Re: [PATCH v5 1/4] kaslr: add immovable_mem=nn[KMG]@ss[KMG] to specify extracting memory

From: Baoquan He
Date: Thu Jan 04 2018 - 05:31:12 EST


On 01/04/18 at 04:02pm, Chao Fan wrote:
> In current code, kaslr may choose the memory region in movable
> nodes to extract kernel, which will make the nodes can't be hot-removed.
> To solve it, we can specify the memory region in immovable node.
> Create immovable_mem to store the regions in immovable_mem, where should
> be chosen by kaslr.
>
> Also change the "handle_mem_memmap" to "handle_mem_filter", since
> it will not only handle memmap parameter now.
> Since "immovable_mem=" only works with "movable_node", so "immovable_mem="
> doesn't work alone.
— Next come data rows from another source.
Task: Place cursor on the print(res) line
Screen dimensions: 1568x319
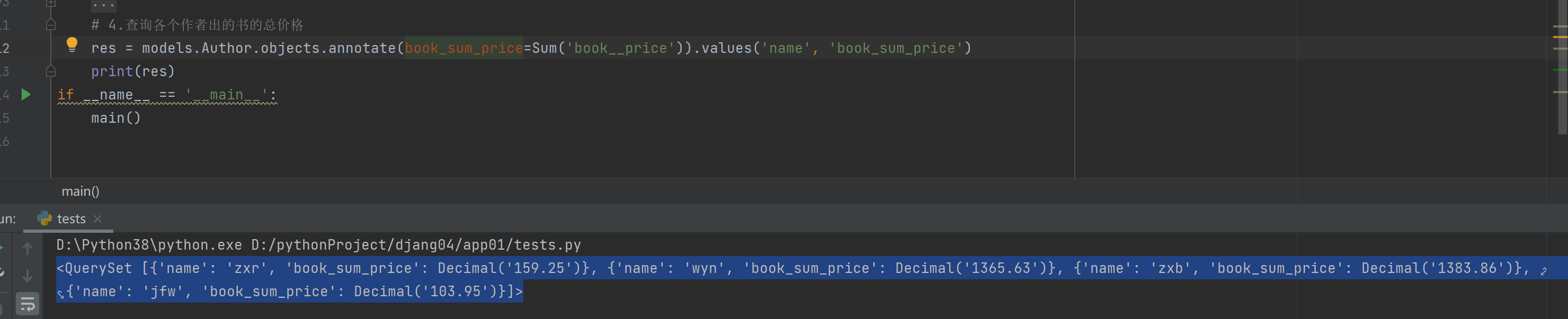Action: click(x=132, y=71)
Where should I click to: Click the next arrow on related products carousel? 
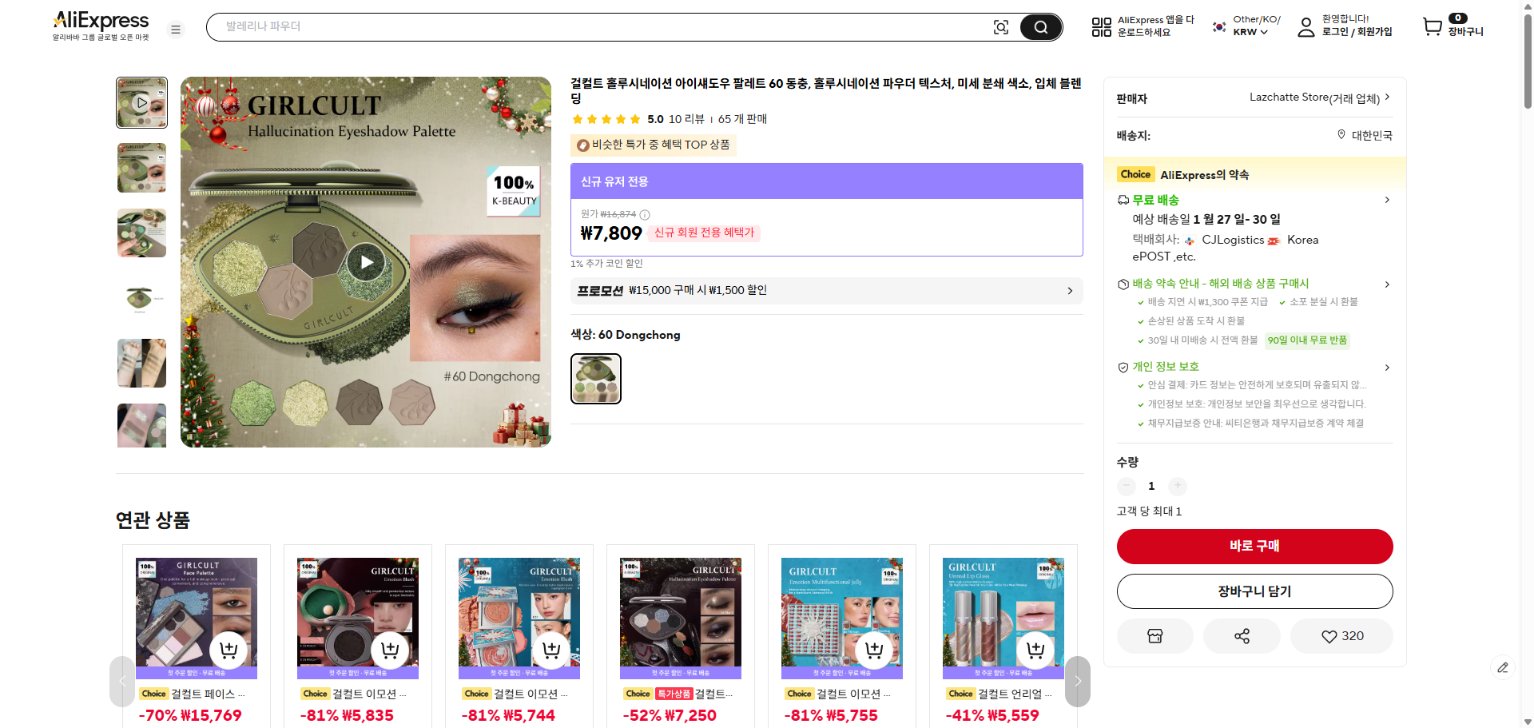click(1077, 681)
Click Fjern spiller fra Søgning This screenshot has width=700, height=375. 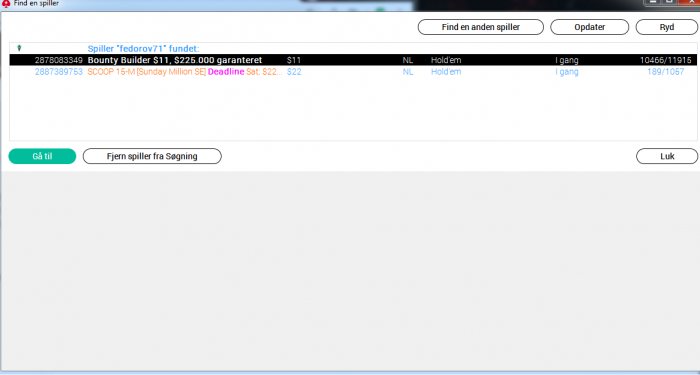point(152,156)
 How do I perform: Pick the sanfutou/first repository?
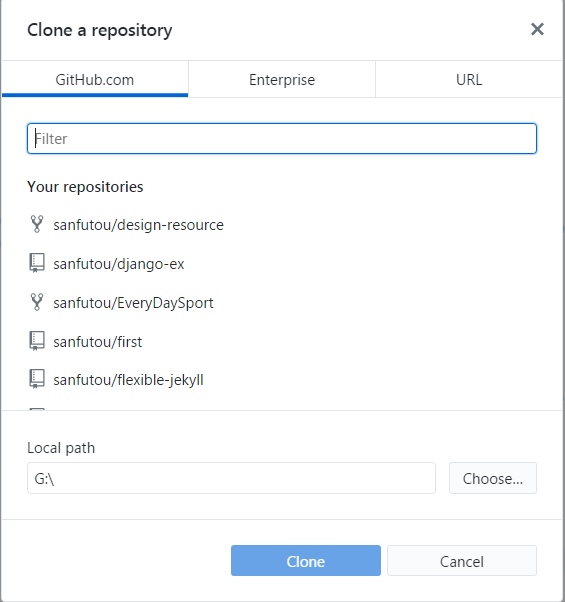click(282, 341)
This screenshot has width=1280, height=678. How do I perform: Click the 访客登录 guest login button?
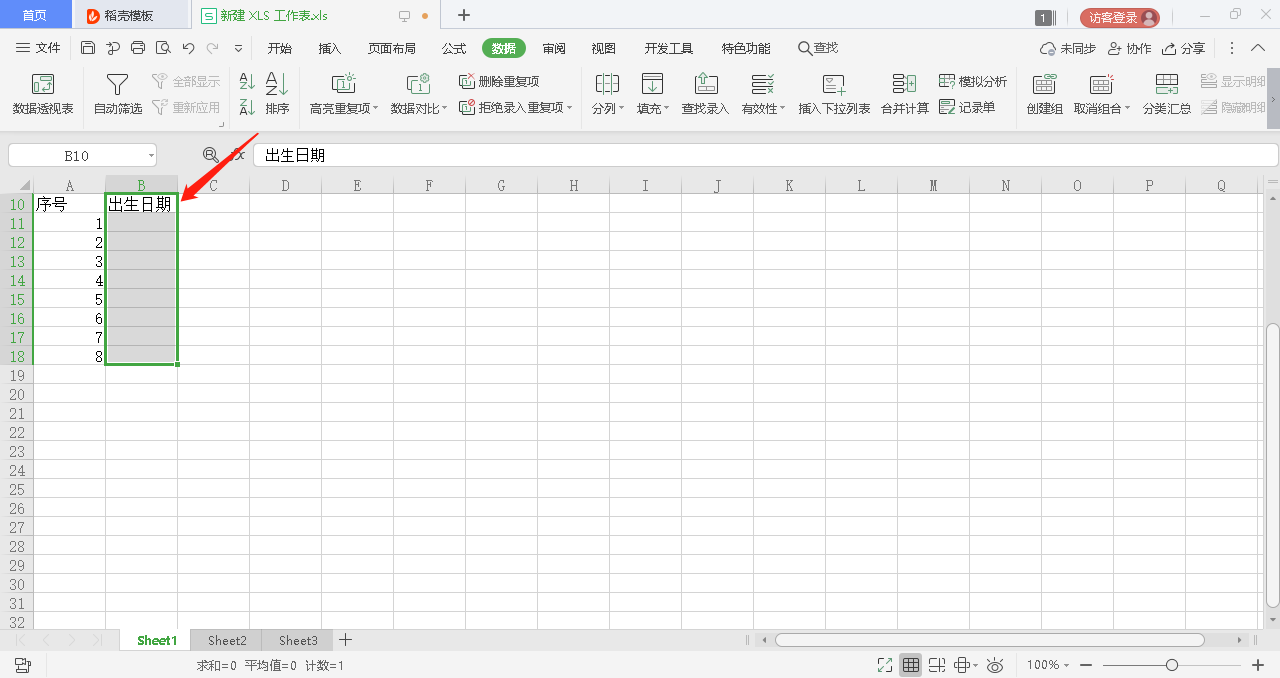click(x=1119, y=17)
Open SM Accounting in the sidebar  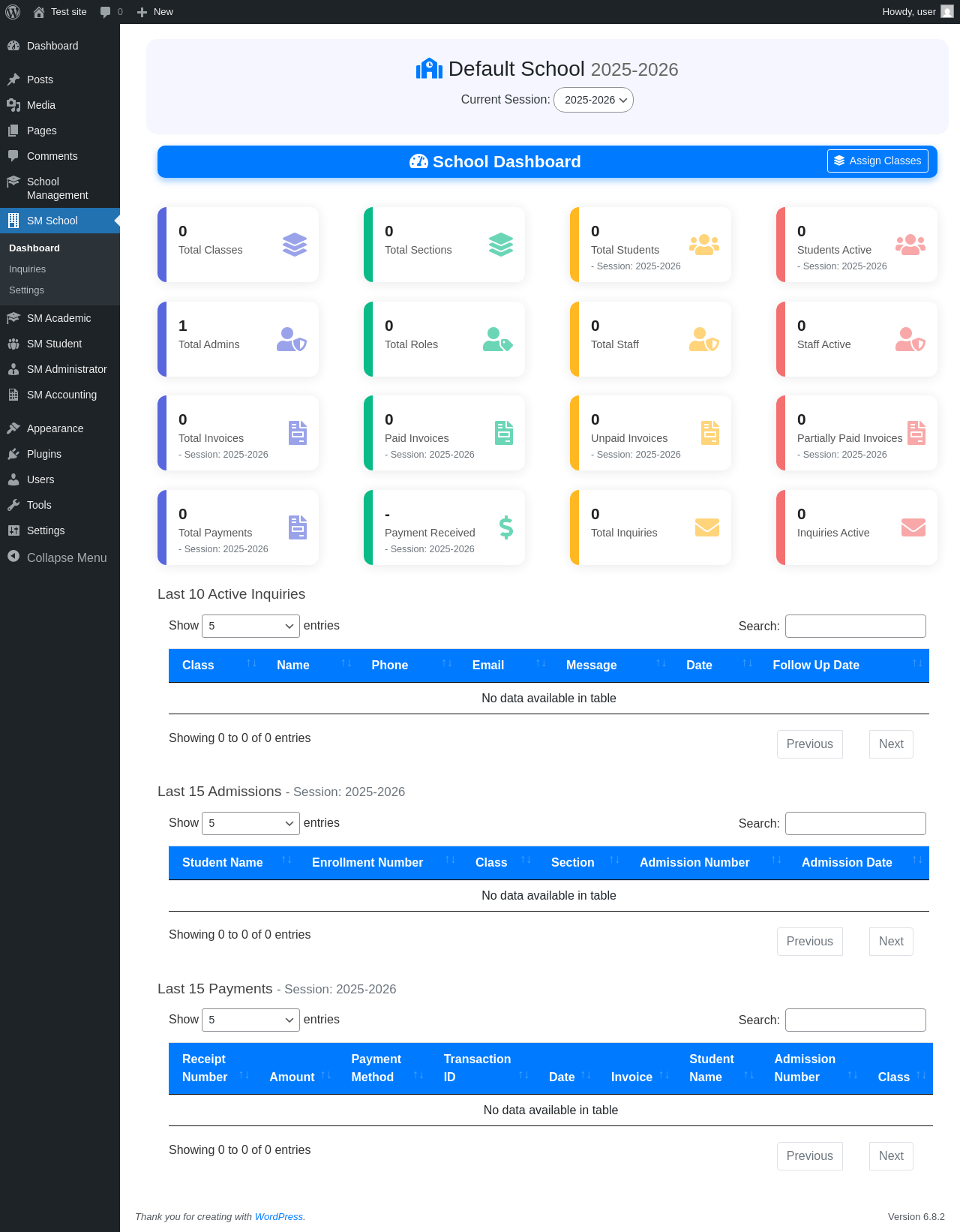point(60,395)
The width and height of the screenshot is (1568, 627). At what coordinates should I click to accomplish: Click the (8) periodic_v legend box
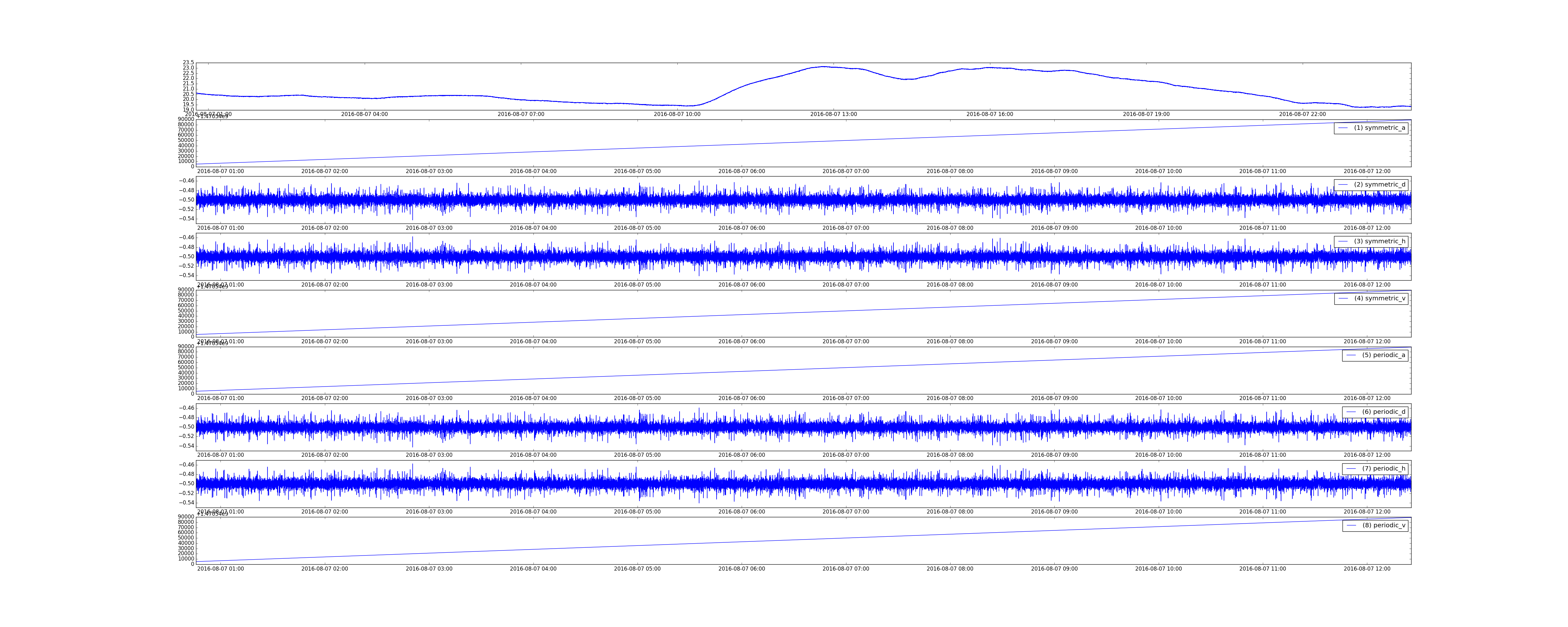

If specify "movable_node" without "immovable_mem=",
> disable KASLR.
>
> Multiple regions can be specified, comma delimited.
> Considering the usage of memory, only support for 4 regions.
> 4 regions contains 2 nodes at least, enough for kernel to extract.
>
> Signed-off-by: Chao Fan <fanc.fnst@xxxxxxxxxxxxxx>

Hi Chao,

Thanks for your effort on this issue.

Luiz told me they met a hugetlb issue when kaslr enabled on kvm guest.
Please check the below bug information. There's only one available
position which hugepage can use to allocate. In this case, if we have a
generic parameter to tell kernel where we can randomize into, this
hugepage issue can be solved. We can restrict kernel to randomize beyond
[0x40000000, 0x7fffffff]. Not sure if your immovable_mem=nn[KMG]@ss[KMG]
can be adjusted to do this. I am hesitating on whether we should change
this or not.

Hi maintainers, Kees,

1) Let's keep Chao's current code, just ask Luiz to use nokaslr to work
around the hugepage allocation failure;
2) Change immovable_mem=nn[KMG]@ss[KMG] to be a generic parameter,
people can use it to restrict kernel to places they want.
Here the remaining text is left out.